Why is it that some people’s kids get all the media mileage while others — like the Lumads of Mindanao — get zilch?
The answers to that question, unfortunately, fall within one of those vast let’s-not-go-there topical regions that men in suits and women in heels shy away from during banter over lattes or cocktails.
But this is GRP and we will go there.
Stop and think about the über-trending topic of the Philippines’ traffic mess for a moment. Metro Manila’s traffic mess makes mega-trending headline news everyday. And yet
it never gets solved! No politician has ever suffered any consequence
of significance as a result of worsening Metro Manila traffic. Nobody. No consequences, no call to action, no results. It’s simple, really.
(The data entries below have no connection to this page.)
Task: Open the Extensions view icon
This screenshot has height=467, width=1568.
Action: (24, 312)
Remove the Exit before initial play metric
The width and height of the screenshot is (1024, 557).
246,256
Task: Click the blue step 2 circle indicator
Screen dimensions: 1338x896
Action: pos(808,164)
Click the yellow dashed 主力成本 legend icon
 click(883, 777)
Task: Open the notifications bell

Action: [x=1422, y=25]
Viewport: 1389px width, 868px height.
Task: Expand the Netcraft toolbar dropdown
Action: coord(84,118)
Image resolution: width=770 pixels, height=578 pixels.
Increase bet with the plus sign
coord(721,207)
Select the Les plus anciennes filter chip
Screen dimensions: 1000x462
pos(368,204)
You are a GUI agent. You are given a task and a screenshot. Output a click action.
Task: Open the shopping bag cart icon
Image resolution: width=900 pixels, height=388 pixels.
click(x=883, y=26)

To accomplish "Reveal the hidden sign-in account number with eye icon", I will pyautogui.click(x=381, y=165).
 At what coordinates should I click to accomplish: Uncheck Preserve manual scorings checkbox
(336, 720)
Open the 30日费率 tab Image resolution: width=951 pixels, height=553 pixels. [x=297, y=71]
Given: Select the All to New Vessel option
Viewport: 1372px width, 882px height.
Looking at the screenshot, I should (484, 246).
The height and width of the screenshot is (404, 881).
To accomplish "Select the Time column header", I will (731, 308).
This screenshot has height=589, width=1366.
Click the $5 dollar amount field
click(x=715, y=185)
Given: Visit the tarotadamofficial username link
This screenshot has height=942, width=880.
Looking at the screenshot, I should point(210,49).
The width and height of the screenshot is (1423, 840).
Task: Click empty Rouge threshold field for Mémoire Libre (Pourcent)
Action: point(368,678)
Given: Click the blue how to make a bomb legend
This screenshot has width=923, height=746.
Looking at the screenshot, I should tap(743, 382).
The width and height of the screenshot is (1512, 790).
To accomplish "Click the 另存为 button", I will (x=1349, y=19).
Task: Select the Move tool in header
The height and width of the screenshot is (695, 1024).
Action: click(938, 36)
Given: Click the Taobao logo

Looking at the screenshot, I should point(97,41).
The point is, if a problem that causes Kris Aquino to miss an
appointment every now and then does not get solved, what chance does the
plight of an obscure indigenous tribe living in the forests of Mindanao
have standing out above the noise of Facebook selfies, foodporn, and
cat memes?
Syrian refugees, however, seem to be a different matter. They have
the power to emotionally-blackmail all of Western Europe into “opening
their doors” to their plight and, following that, overrunning the entire
continent. They are now a point of debate between bleeding heart
“progessives” and jaded conservatives who are sick of the political
correctness that turned Europe’s ghettoes into a microcosm of the
ancient global clash of cultures that goes back to the time of Saladin
and Richard the Lionheart.
But are they really that special?
Sure, perhaps Steve Jobs was the son of Syrian immigrants. But here’s the simple question that this factoid raises: So What?
Morgan Freeman is descended from African people. How come nobody is
launching Twitter hashtags about African slave labour in those diamond
mindes and calling for a boycott on Fifth Avenue jewellers? Any one of
those blood diamond miners could be the next Morgan Freeman, right?
Obviously there is something about Syrian refugees that makes them
more “special” in the eyes of the media compared to Lumads and diamond
miners. What makes one special and the other doomed to fatal obscurity?
There should be a Nobel Prize reserved for the person who finds that
elusive button that, when clicked on, turns on the feature of
“specialness” for a given community of victims.